Abraham Mignon, A Vase of Flowers

Gallery 57, Second Floor,
Dutch Still-Life Paintings

 

This painting is part of the great collection of Dutch and Flemish still-life pictures bequeathed to the Ashmolean by Daisy Linda Ward in 1940. This room contains one of the most comprehensive collections of the genre ever brought together.

Abraham Mignon

Abraham Mignon was born in Frankfurt in 1640. His parents were Calvinists from Flanders who had moved to Germany from the Southern Netherlands to escape persecution. He received his early training in flower painting in Germany, but the dominant influence on his work after he moved to Utrecht in about 1664 was Jan Davidz de Heem. De Heem was the best known and most influential painter of flowers working in the Netherlands in the second half of the 17th century.


Still Life

The term ‘still-life’ means an arrangement of non-moving objects (either dead or alive).
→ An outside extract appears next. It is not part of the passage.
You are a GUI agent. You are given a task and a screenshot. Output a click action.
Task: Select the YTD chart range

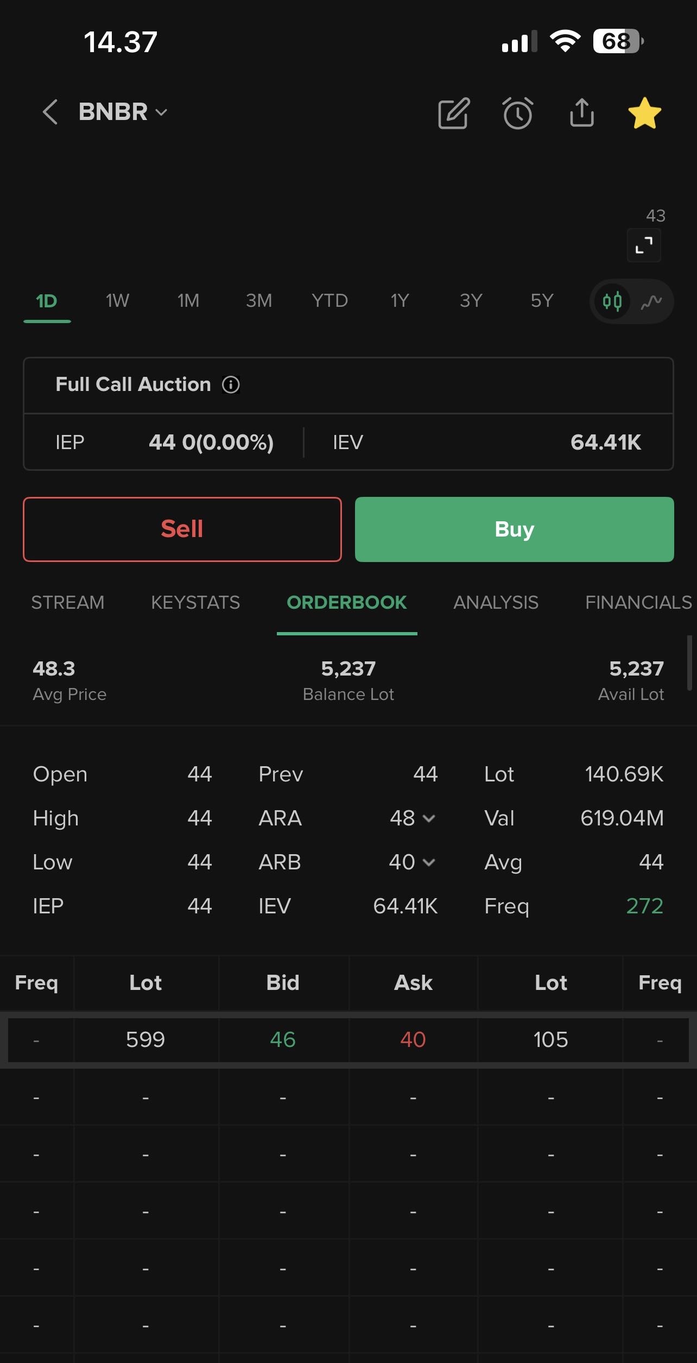[330, 301]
The art of still-life flourished in the Netherlands more than in any other country and the term comes from the Dutch stilleven, meaning motionless aspects of nature. The tulip, now seen as virtually synonymous with Holland itself, was in fact imported from Turkey in 1560 and became so popular that no Dutch/Flemish flower-painting was complete without it.

The chief concern of still-life artists was to achieve realistic representations rather than stylised images, as you can tell from this painting. However, these works can also have allegorical or religious significance. This is seen in the inclusion of butterflies, which symbolise the resurrection. Flowers themselves were seen as symbols of transient life and this meaning was often emphasised by the inclusion of watches, skulls and hourglasses.